Requirements ▸ Find every line in the data below that contains the string "column", treating uppercase and lowercase as different, and copy each of those lines.

Dataset items

=-=-=

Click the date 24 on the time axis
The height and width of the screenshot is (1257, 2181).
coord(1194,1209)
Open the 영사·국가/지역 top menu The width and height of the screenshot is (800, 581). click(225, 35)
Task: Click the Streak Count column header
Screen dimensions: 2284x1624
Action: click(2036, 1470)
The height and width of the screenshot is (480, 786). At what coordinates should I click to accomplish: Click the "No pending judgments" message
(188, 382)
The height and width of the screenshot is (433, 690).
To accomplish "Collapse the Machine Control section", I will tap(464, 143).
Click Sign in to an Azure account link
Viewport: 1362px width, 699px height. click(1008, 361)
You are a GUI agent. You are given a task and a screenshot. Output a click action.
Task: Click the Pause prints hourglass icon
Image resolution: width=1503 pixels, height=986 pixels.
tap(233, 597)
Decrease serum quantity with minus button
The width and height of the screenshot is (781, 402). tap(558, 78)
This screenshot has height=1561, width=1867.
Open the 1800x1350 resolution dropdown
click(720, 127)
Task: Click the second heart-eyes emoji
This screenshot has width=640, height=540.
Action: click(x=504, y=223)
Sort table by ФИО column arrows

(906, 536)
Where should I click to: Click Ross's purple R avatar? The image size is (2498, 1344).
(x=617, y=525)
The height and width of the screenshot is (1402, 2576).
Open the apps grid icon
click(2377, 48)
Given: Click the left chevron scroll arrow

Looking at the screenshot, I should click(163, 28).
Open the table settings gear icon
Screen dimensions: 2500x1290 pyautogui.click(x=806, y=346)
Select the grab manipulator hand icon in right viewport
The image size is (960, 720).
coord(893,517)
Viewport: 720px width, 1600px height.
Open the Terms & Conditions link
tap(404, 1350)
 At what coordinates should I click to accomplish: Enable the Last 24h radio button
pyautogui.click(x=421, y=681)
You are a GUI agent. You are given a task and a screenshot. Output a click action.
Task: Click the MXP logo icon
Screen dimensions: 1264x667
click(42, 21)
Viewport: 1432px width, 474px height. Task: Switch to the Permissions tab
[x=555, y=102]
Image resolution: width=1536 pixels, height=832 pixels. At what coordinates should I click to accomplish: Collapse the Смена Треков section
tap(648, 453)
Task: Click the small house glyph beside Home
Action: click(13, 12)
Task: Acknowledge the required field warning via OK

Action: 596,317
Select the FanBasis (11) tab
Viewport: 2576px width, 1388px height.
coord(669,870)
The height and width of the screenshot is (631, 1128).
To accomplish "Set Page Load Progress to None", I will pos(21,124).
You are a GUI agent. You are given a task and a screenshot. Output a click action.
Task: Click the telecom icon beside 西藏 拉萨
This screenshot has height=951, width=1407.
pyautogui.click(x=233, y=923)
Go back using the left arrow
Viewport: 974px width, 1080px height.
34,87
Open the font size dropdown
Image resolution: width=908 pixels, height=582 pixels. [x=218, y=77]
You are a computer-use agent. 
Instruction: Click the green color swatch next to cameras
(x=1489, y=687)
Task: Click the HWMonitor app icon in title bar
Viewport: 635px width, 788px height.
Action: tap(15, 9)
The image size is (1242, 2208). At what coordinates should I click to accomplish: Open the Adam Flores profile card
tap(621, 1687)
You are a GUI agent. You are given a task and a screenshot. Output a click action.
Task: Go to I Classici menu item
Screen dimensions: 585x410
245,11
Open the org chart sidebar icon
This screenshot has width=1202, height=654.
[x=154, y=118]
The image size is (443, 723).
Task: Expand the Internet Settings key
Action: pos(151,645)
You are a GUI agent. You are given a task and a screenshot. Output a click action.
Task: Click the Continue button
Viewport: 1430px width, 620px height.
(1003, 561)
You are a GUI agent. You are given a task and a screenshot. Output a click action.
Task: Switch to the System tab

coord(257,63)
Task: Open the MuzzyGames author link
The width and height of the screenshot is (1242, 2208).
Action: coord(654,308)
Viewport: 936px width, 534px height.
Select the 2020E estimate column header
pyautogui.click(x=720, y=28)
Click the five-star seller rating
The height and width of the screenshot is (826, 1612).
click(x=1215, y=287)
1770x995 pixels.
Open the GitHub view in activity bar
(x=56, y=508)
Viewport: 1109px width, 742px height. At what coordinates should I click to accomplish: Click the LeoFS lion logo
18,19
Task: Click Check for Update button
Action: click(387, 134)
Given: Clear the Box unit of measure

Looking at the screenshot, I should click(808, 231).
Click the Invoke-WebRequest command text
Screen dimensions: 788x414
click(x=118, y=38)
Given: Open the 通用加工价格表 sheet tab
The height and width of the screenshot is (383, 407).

=-=-=

Exercise response ▸
Task: Click the Streak Count column header
Sort table by ФИО column arrows
Select the 2020E estimate column header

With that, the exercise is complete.